» TASK PROMPT
Among the lines below, a stretch begins at the one with "[button] (246, 563)" and ends at the one with "Quick add (147, 1927)". Repeat that stretch exactly, ends included.

────────────────────

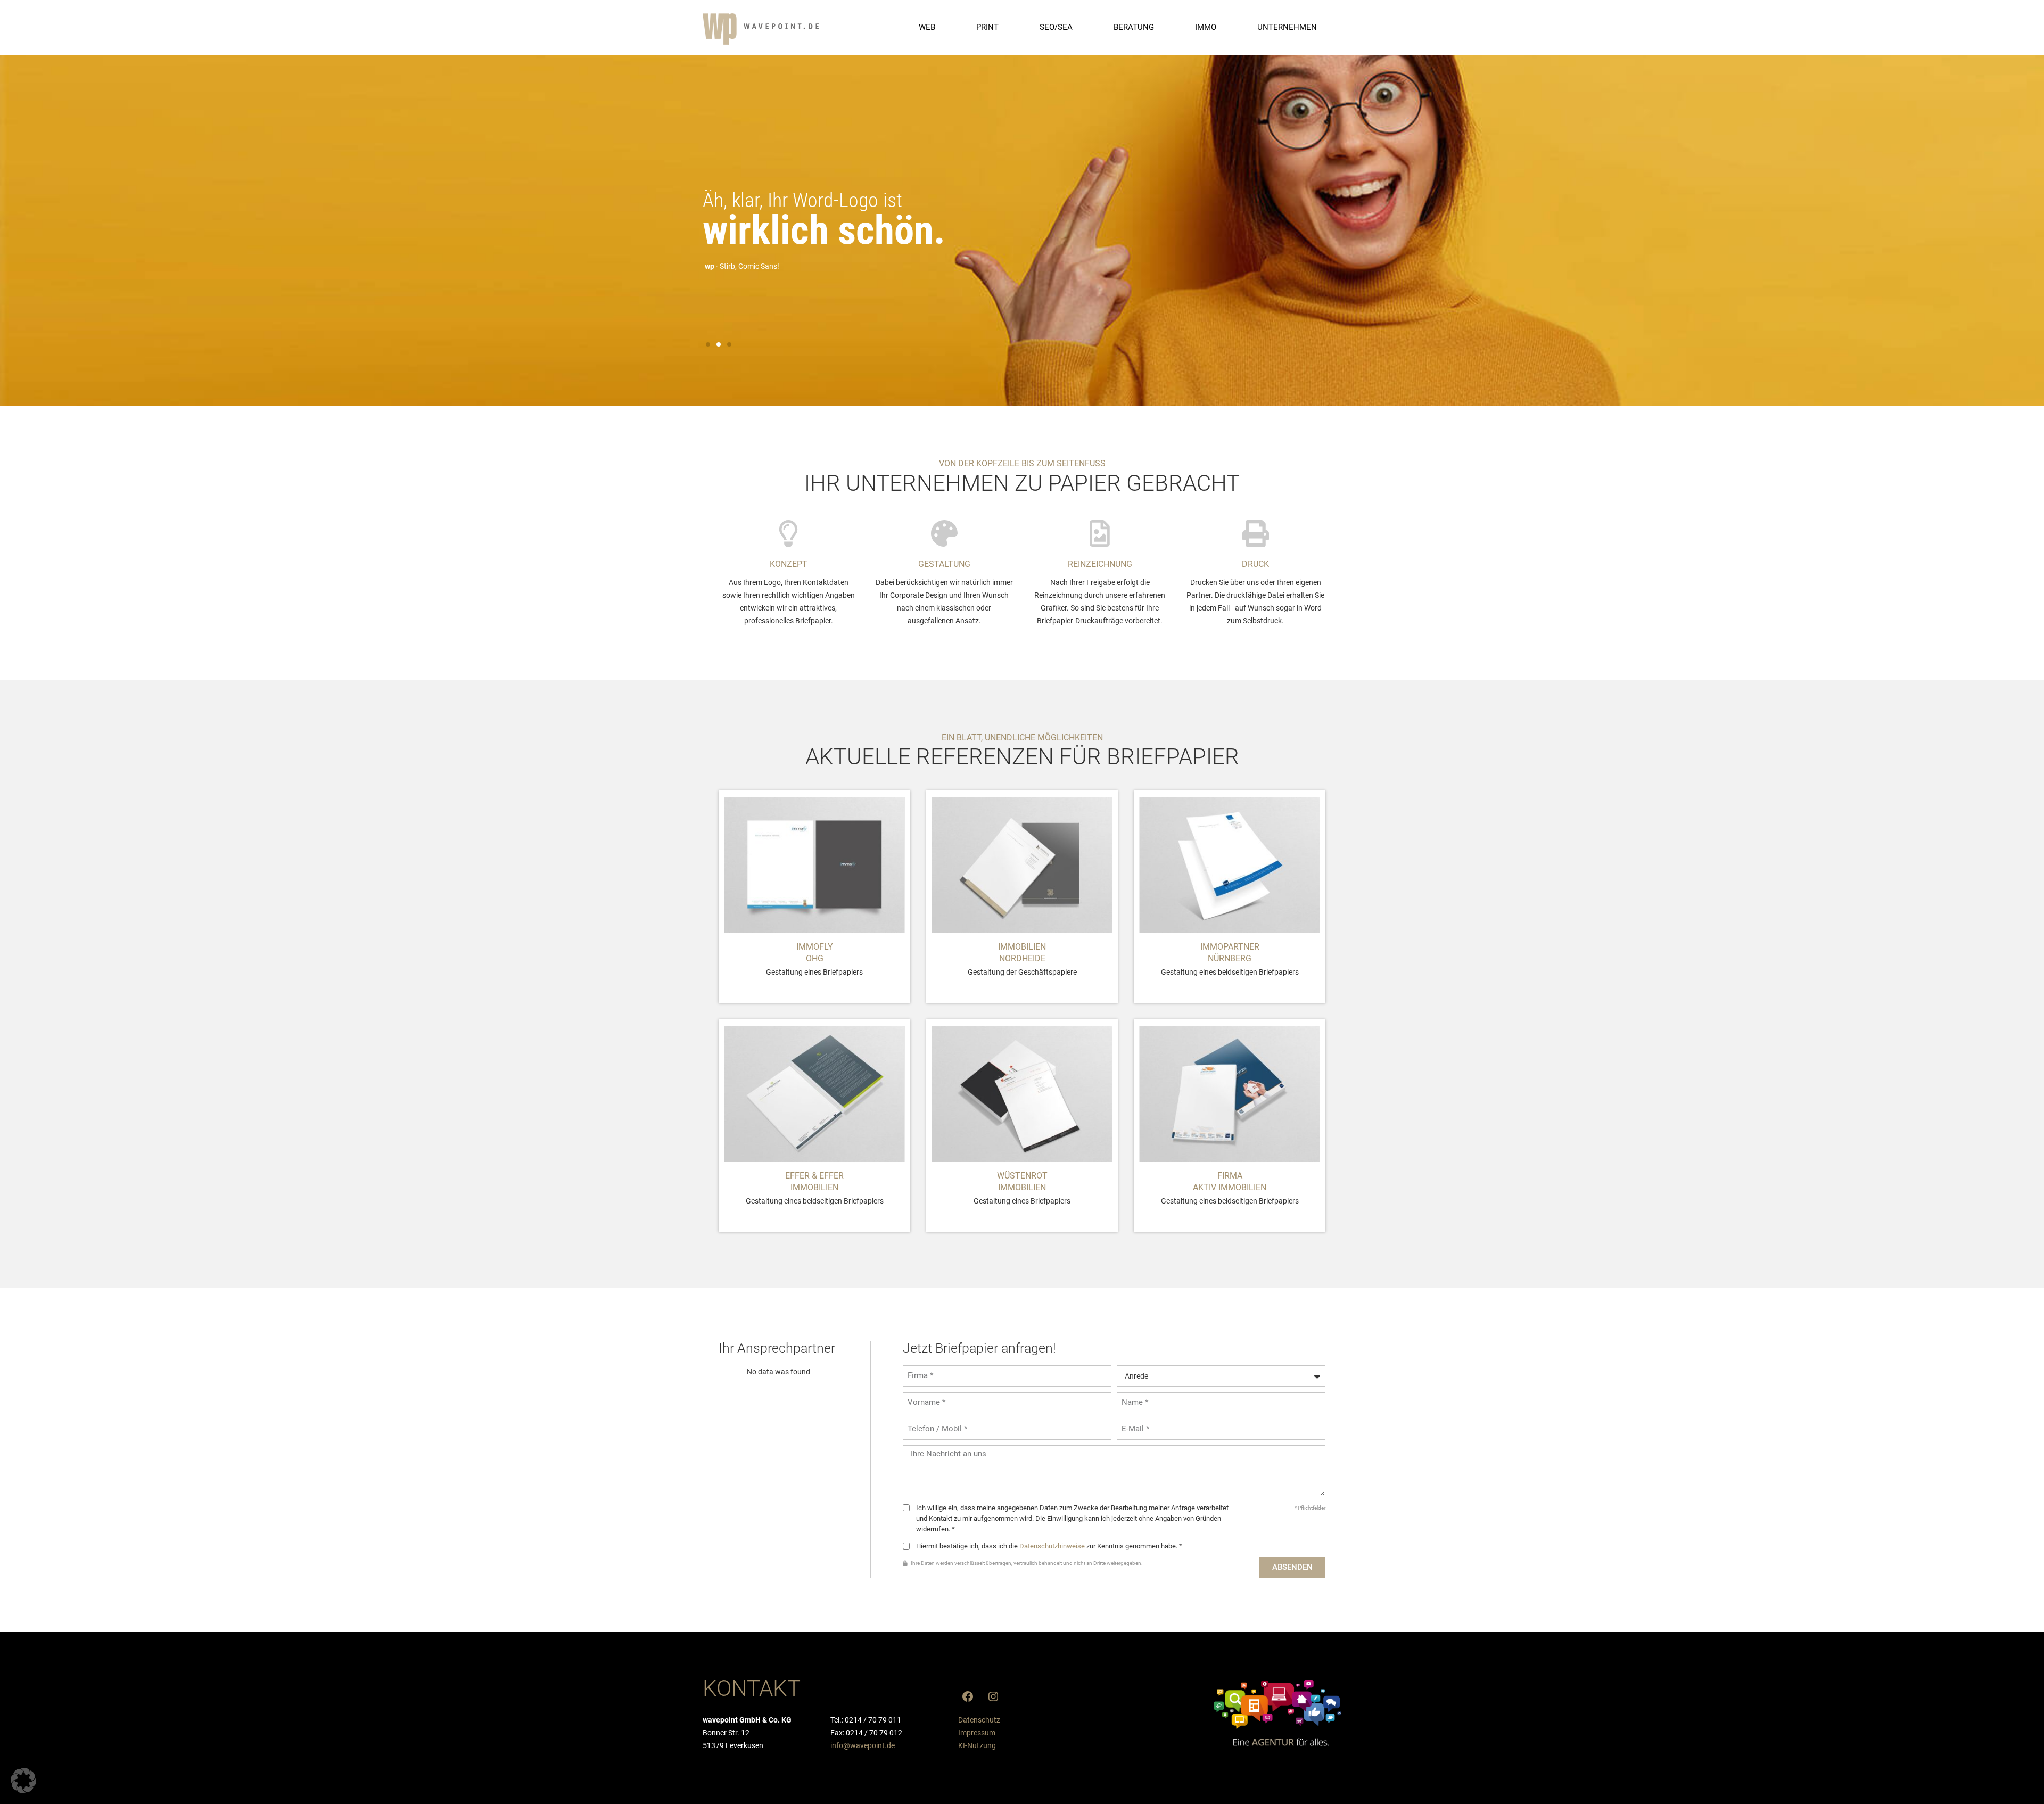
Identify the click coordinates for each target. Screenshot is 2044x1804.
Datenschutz (979, 1720)
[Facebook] (967, 1696)
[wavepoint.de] (761, 29)
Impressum (976, 1732)
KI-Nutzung (977, 1745)
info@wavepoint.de (862, 1745)
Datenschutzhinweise (1052, 1546)
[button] (708, 344)
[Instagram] (993, 1696)
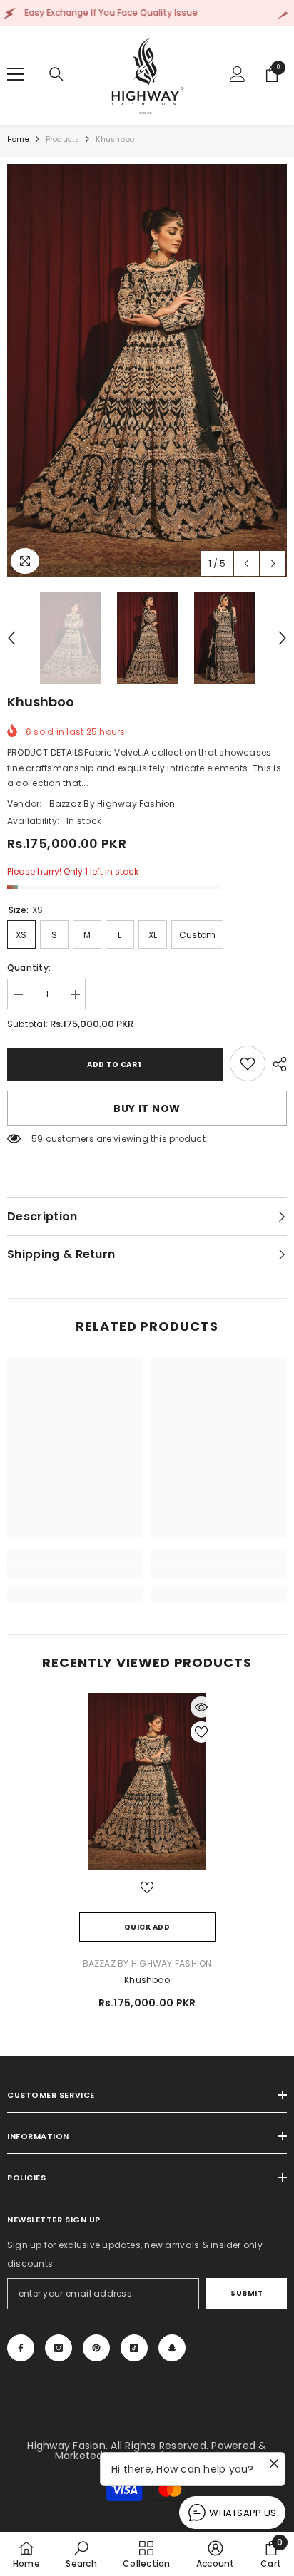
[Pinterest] (96, 2347)
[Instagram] (58, 2347)
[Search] (56, 74)
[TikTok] (134, 2347)
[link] (247, 1063)
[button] (246, 563)
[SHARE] (276, 1064)
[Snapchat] (172, 2347)
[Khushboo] (147, 1781)
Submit (246, 2293)
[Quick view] (201, 1707)
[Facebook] (20, 2347)
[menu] (15, 74)
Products (63, 139)
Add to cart (115, 1064)
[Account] (237, 74)
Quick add (147, 1927)
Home (18, 139)
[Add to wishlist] (201, 1732)
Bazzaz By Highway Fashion (112, 804)
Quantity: (29, 968)
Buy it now (147, 1108)
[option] (147, 370)
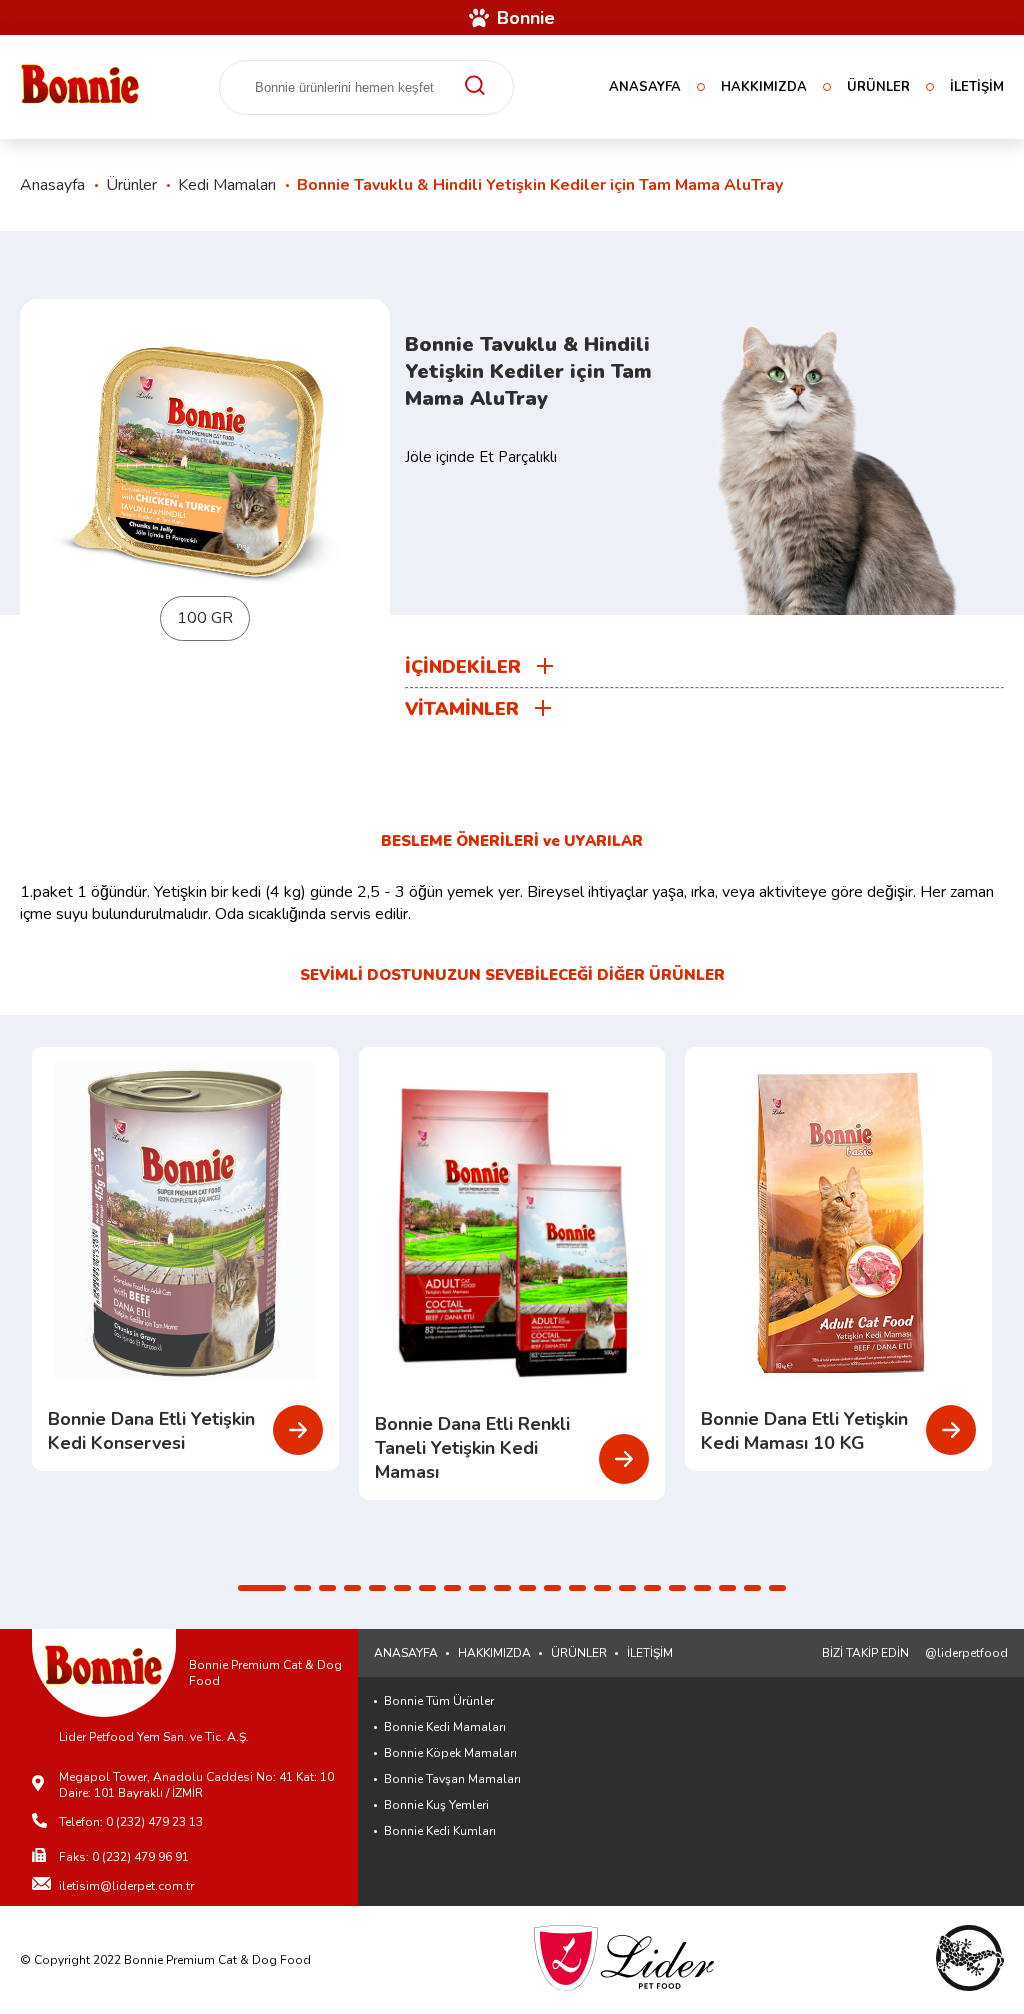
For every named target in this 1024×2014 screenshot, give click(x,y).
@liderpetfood (966, 1653)
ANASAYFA (645, 87)
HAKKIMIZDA (764, 87)
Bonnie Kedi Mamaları (445, 1727)
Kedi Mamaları (227, 185)
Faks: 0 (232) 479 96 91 (124, 1857)
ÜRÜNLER (878, 87)
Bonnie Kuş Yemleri (436, 1805)
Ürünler (131, 185)
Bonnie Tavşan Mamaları (452, 1779)
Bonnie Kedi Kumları (440, 1831)
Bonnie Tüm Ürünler (439, 1701)
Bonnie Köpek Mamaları (450, 1753)
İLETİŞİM (977, 87)
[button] (262, 1588)
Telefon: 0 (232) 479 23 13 (131, 1822)
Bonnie (526, 18)
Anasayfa (52, 185)
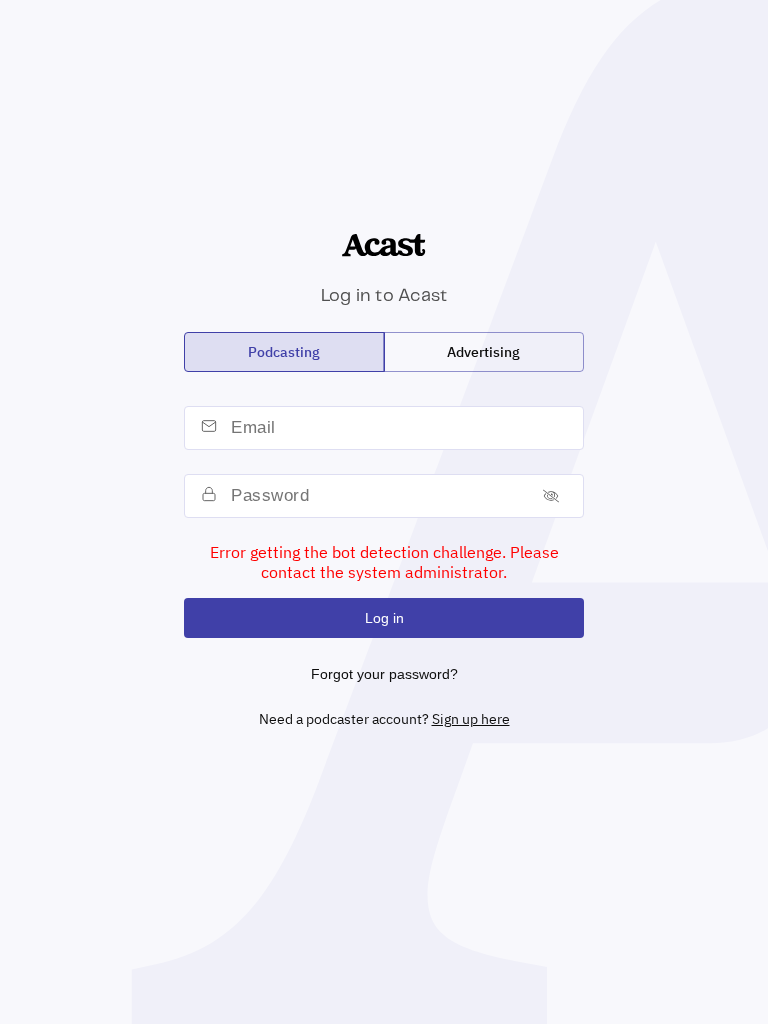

────────────────────

» SOLUTION TO THE PROBLEM
[button] (246, 563)
[SHARE] (276, 1064)
[Snapchat] (172, 2347)
[Khushboo] (147, 1781)
Submit (246, 2293)
[Quick view] (201, 1707)
[Facebook] (20, 2347)
[menu] (15, 74)
Products (63, 139)
Add to cart (115, 1064)
[Account] (237, 74)
Quick add (147, 1927)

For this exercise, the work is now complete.